La partecipazione è un principio ispiratore della Carta dei Servizi, non solo nella fase della sua costruzione, ma anche per l’attività quotidiana delle biblioteche così come declinata nel documento, che prevede infatti il coinvolgimento attivo dei cittadini nella co-progettazione di spazi, servizi e attività culturali; nella definizione di indirizzi per l’incremento delle raccolte attraverso suggerimenti di acquisto, donazione di libri o altro materiale da acquisire all’interno delle collezioni; l’organizzazione di gruppi di lettura e l’impiego di lettori volontari. 
 
Il Sistema Bibliotecario è presente in città con la Biblioteca Centrale (meglio nota ai milanesi come “Biblioteca Sormani”), 24 Biblioteche Rionali e un Bibliobus. I criteri declinati nella Carta riguardano l’accessibilità a tutte le raccolte documentarie, distribuite nelle varie sedi o accessibili online: non solo libri, in italiano e in altre lingue, sia per adulti che per bambini e ragazzi, anche in formato digitale; ma anche audiolibri, quotidiani e riviste nazionali e internazionali, audiovisivi (dvd e cd), partiture e spartiti musicali, libri nella lingua dei segni e altro ancora. 
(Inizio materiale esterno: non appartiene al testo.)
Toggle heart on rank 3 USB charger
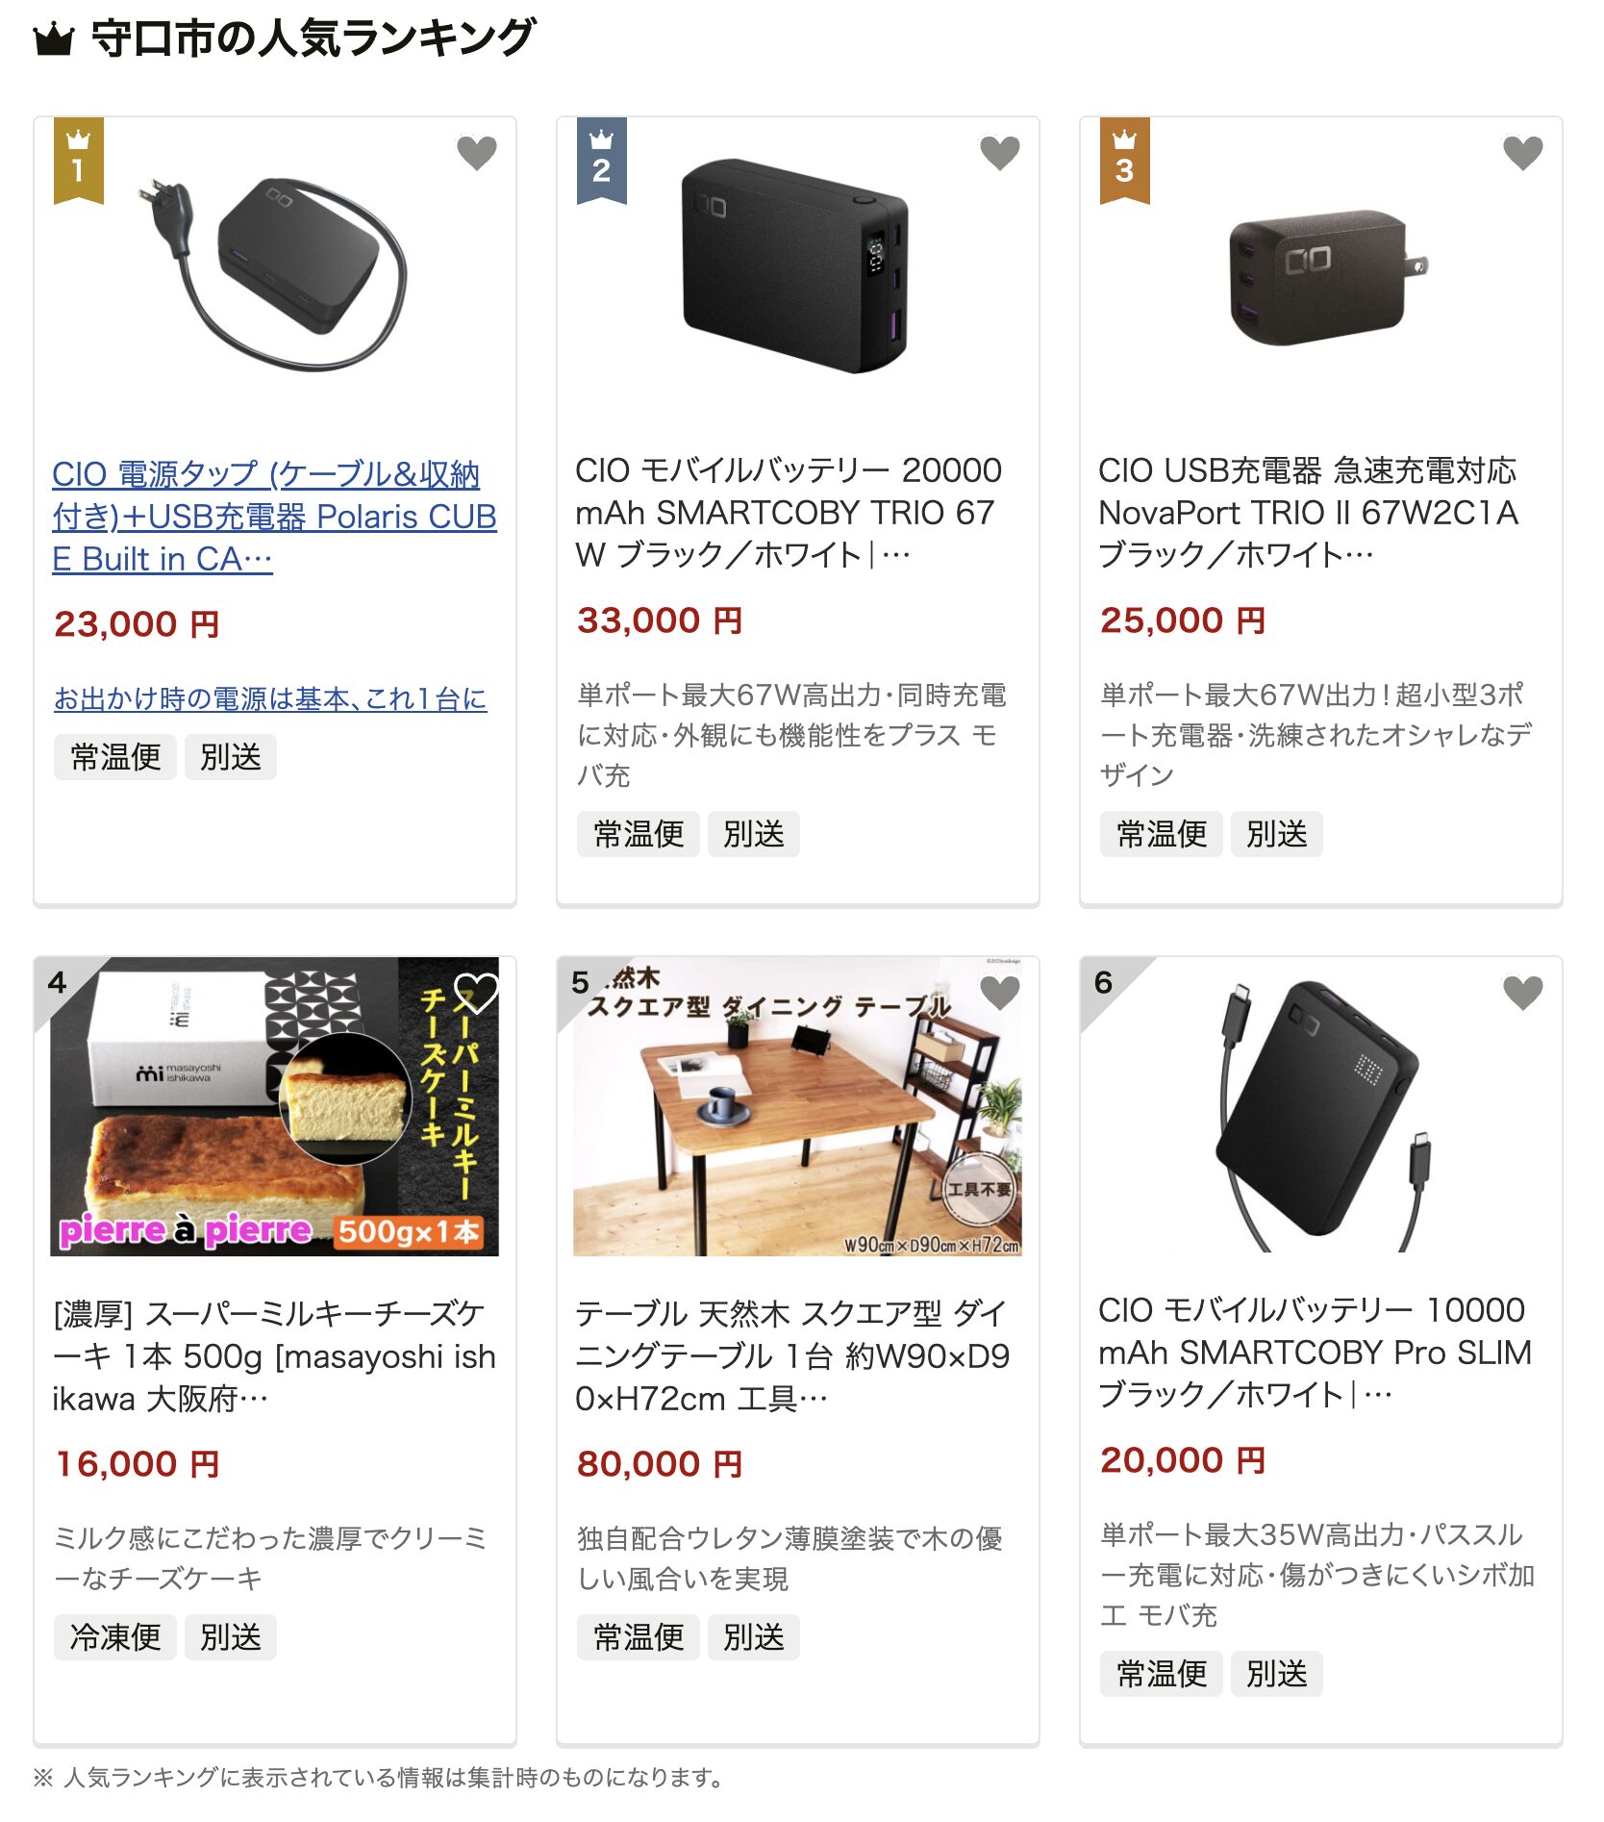The image size is (1604, 1822). (x=1522, y=152)
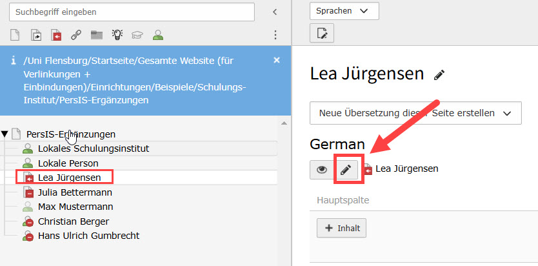Viewport: 538px width, 266px height.
Task: Click the pencil next to the Lea Jürgensen title
Action: click(x=439, y=75)
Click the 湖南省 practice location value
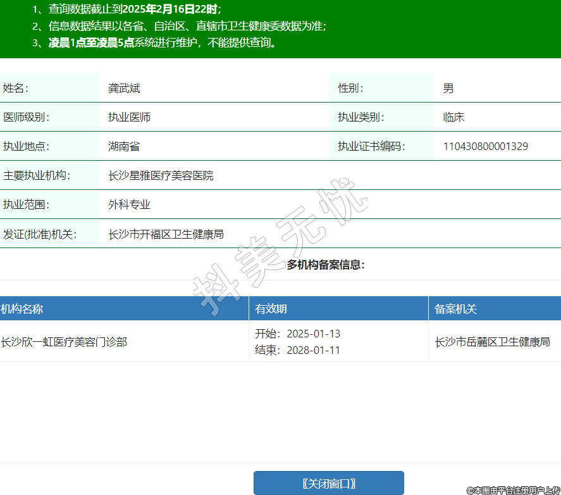Screen dimensions: 561x495 tap(124, 147)
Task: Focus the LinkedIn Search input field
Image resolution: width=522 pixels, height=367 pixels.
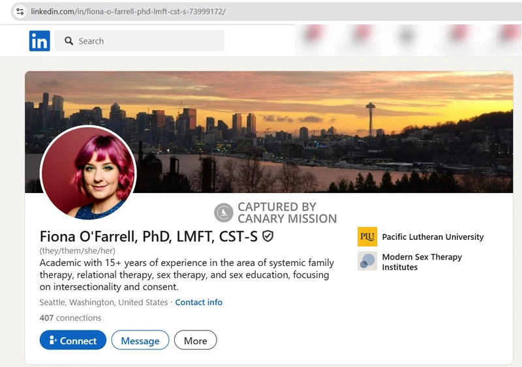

In alcune sedi sono previsti anche servizi ulteriori: presso la Biblioteca Valvassori Peroni, l’ANS (Associazione Nazionale Subvedenti) gestisce la sezione dedicata a studenti, anziani e utenti con difficoltà o disabilità visive; in alcune biblioteche sono previsti spazi per il book sharing, dove tutti i cittadini possono prendere o lasciare un libro, o una “Gaming zone” attrezzata per offrire un servizio di visione in sede (oltre che di prestito) di videogiochi, ma anche con la possibilità di utilizzare scacchiere e più tradizionali giochi da tavolo; presso la Sormani, la Biblioteca Accursio e la Biblioteca Parco è previsto il prestito degli e-reader, mentre in Biblioteca Accursio è disponibile un pianoforte elettronico con tastiera a 88 tasti identica a quella tradizionale, dotato di cuffie e di connessione USB, e per gli smemorati è persino previsto il prestito degli occhiali da lettura per coloro che hanno dimenticato a casa i propri. 
 
Oltre a servizi e attività, la Carta stabilisce anche garanzie a vantaggio degli utenti nel caso di mancato rispetto degli standard di servizio previsti: ad esempio, nel caso di opere conservate nei depositi che vengano consegnate all’utente oltre i 3 giorni lavorativi previsti dal servizio, questo potrà chiedere che la durata del prestito dell’opera consegnata in ritardo sia aumentata di ulteriori 15 giorni. 
 
Nel documento sono stabilite anche le modalità per presentare osservazioni, suggerimenti e richieste per il miglioramento del servizio. Queste potranno essere consegnate direttamente presso le biblioteche oppure tramite posta elettronica o, ancora, attraverso i canali social del SBM. I reclami possono essere sempre presentati anche attraverso lo “Sportello reclami” del Comune di Milano (via web o su carta). 
 
“La ricchezza delle proposte, la qualità dei servizi e le garanzie offerte ai cittadini milanesi, che emergono chiaramente dalla lettura della nuova Carta dei Servizi, dimostrano la vitalità del Sistema Bibliotecario Milanese e la grande professionalità di chi è impegnato in questo settore così importante per la crescita culturale della nostra comunità, oltre a confermare il ruolo di Milano capitale della lettura riconosciuta anche dall’UNESCO nel 2019 con l’attribuzione alla nostra città del titolo ‘City of Literature’ – ha dichiarato l’assessore alla Cultura Filippo Del Corno.